The shortcomings of Africa’s jobless growth is, the impact it has on a major indicator of growth and development; welfare. Without jobs or meaningful livelihood options, young people in Africa will naturally seek other ways to release their energies. This may become manifest increased violence and terrorism –, or as often is the case in situation of growth in the midst of extreme poverty.
Further, because basic amenities and social goods is lacking in much of Africa, it is imperative that “Africa rising” boom generates employment to enable the mass poor purchase their required social goods and service for survival. With this, the essential question remains, (a) how can these high growth markets create more jobs (b) how can resources be channelled to focus more on welfare for the most vulnerable in society?

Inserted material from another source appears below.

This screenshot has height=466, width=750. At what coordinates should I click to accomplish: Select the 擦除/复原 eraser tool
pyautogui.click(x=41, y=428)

Thirdly, international experience shows that a demand-driven feedback to labour market deficiencies is most appropriate in developing contexts. As such, macroeconomic policies should be designed around stimulating employment alongside intensive investment and developing human capital. Additionally, such effort is also likely to enable growth of the informal economy and, in turn, lead to increased demand for new labour. For Nigeria, this means harnessing and not killing the informal sector.
Furthermore, public works schemes offer one such short-term solution to speed up employment, growth and aid young people to enter the labour market, often for the first time. For Africa, they can be used to facilitate development of physical and social infrastructure. Specific policy responses should thus direct these programmes into sectors where the infrastructural need – and thus the demand – is greatest.
To identify these areas, policy-makers should seek out demand-led partnerships with employment generating sectors of the economy in order to identify and thus help satisfy the demand for skills using a targeted and efficient approach. This requires a review of the relevant sectors in order to understand the constraints inhibiting growth, and thus how to overcome them and accelerate development. Both vocational training and enterprise development may also contribute successfully to employment-creation.
Furthermore, even the most finely-tuned policy responses will falter in the face of inadequate state capacity. Fiscal deficiencies and weak institutions are unfortunately e realities of many African nations, and may undermine the ability of the state to initiate job-creation with real effect, making state building essential for sustainability.
In conclusion, what will work for Nigeria is well structured people centered public policies backed by government commitment. However, the government cannot do it alone, therefore, private sector/elite partnership is necessary. Imagine what is possible, if Dangote started a school meal projected(an out-source contract, but a project implemented by an arm of Dangote foundation) for primary school in his state to boast access, another elite alongside Dangote, had a monthly, free health assessment for same kids, in five years, progress would be recorded.